17. The next question that arises for consideration is regarding limitation: The period of limitation to file an application under Order 21 Rule 97 CPC is thirty days from the date of dispossession. Admittedly, the applications were filed on 4-6-1996. It is contended by the learned Counsel for the respondents that as the Bailiff delivered the possession on 17-4-1996, the applications are filed beyond thirty days and they are therefore liable to be dismissed in limini. It should be noticed that the appellants claimed that they are in actual possession and enjoyment of the property. In support of the same they seek to show several photographs of pucca houses which are said to be constructed in the land in question. Hence, it is contended that the so-called delivery on 17-4-1996 by the Bailiff is a farse. It is also contended that unless they are physically dispossessed and so long as the appellants are in possession of the property, the limitation will not run.

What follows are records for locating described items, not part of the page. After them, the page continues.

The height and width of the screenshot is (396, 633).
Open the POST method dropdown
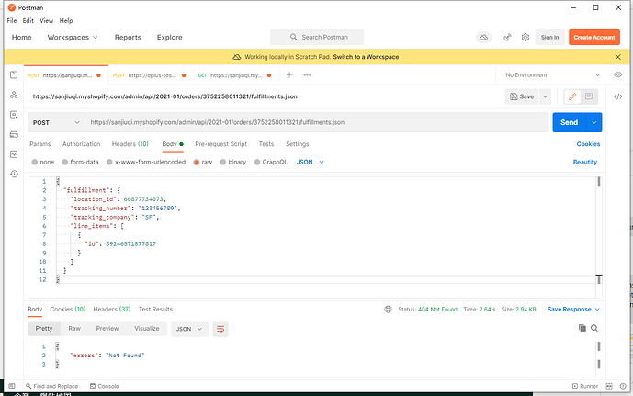(55, 121)
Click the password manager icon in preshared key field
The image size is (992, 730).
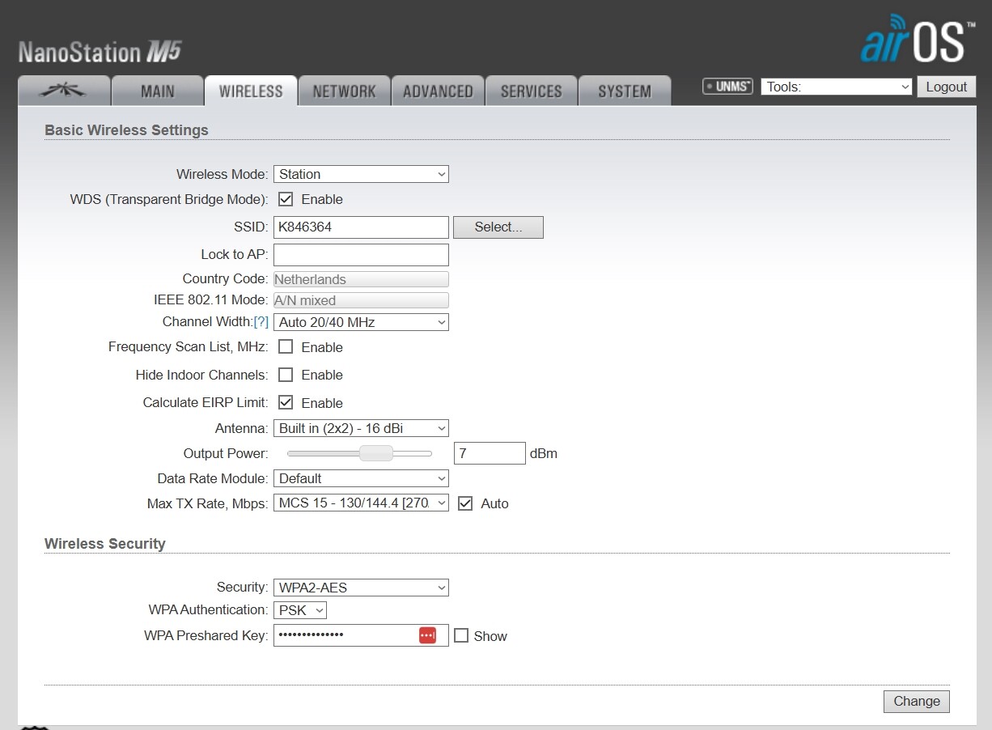(x=427, y=635)
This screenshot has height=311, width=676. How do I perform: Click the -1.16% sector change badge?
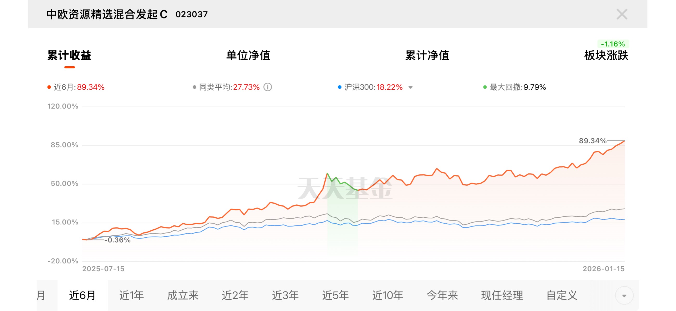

18. It is true that as per the report of the Bailiff dated 19-4-1996 the property was delivered to the respondents on 17-4-1996. In view of the serious dispute raised by the appellants about the alleged dispossession and as there is no sufficient material before this Court to reach any conclusion as to the correctness or otherwise of either the delivery on 17-4-1996 or as to the continued possession of the property by the appellants, we do not propose to give any finding on this aspect. It will be proper to leave this for the learned District Judge to make an enquiry and give a finding as to the actual date of delivery of possession and actual extents of property, if delivered. But, it must be noted that the question of limitation would not be relevant in view of the finding given supra regarding maintainability of the application.
19. In view of the above finding, we do not think it necessary to go into the decision in Balwant Narayan Bhagde v. M.D, Bhagwat and others, , cited by the learned Counsel for the appellants.
20. In view of the foregoing discussion and the findings given, all the above appeals are liable to be dismissed. They are accordingly dismissed. In the circumstances, no order as to costs.